I’ve a vivid memory, too, of a Pennine League Dinner at that time at which, as usual, several people went up to the top table for their awards. All, as always, deserved their accolades, and there was proper applause for the folk who collected their silverware after a year’s hard work. As I remember it, though, the response to Darren when he received what I think was a special award in recognition of the fact that Cowling had fulfilled each and every one of their fixtures despite conceding over 1,000 points along the way was not far short of thunderous.

My view, which was probably shared by most of those present, was that it’s relatively easy when things are going well on and off the pitch; it’s a different matter when you’re struggling.

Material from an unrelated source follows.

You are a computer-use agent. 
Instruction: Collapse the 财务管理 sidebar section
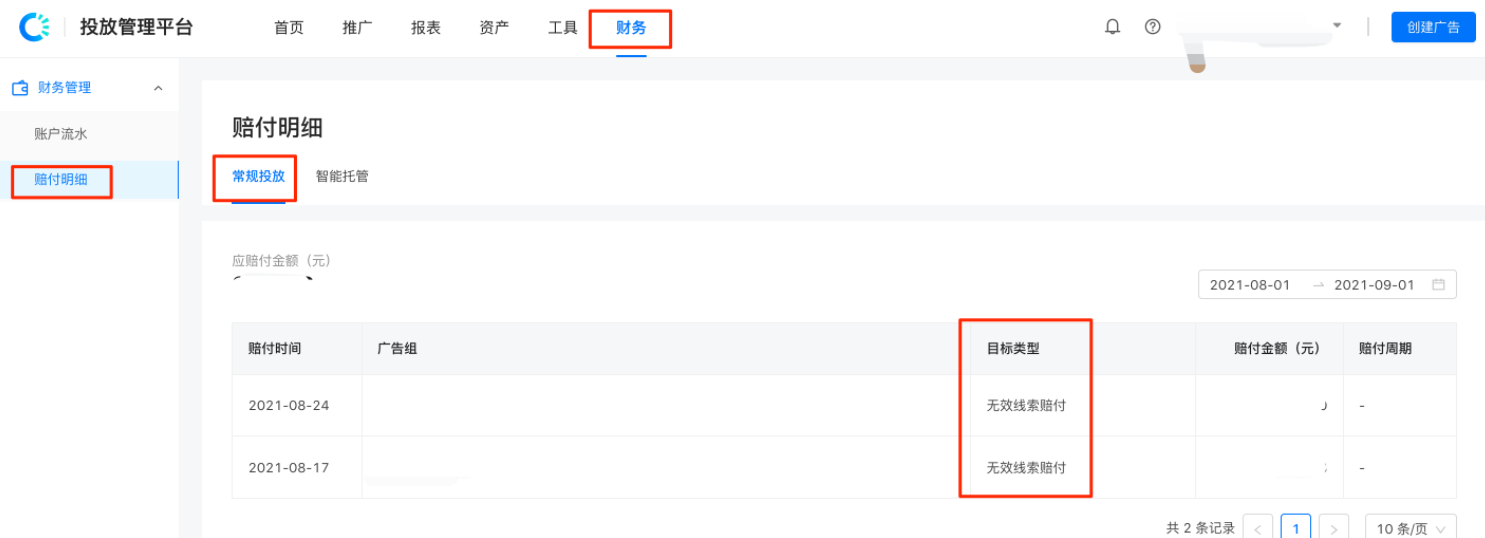158,88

Given that many people at the dinner were club administrators who, in the vast majority of cases, will have been through tough times of their own, there was heartfelt recognition of Darren Greenwood’s achievement.

I’ve no doubt that Skipton Knights will thrive. It certainly won’t be for the want of trying by Darren Greenwood.

Back to Cambridge, meanwhile, but not the dictionary this time. I paid tribute in last week’s issue, when hailing Cambridge’s triumph over Oxford in the Varsity Match (the first for over a decade) to Mark Ramsdale, who I described as a former Cambridge man. He is just that – but he’s also very much a current Cambridge man.

Mark, who couldn’t be at the game because he’s had to self-isolate, told me: “I am on the Executive MBA at the Business School there (same course and College, with captain Elliott Stockdale and Wallabies captains and Union World-Cup winning Springboks).

“That’s why I am particularly gutted to have had to isolate as I was eligible for selection for the Varsity Match itself.”

Let’s hope that Mark and the 2021 Cambridge team are awarded Blues, which are among the more prestigious honours Cambridge and Oxford can offer.

And, on another matter, let’s hope that Saturday’s results in the National Conference League won’t set a trend. Four of the 23 fixtures failed to go ahead because of Covid-19, a worrying statistic, for sure.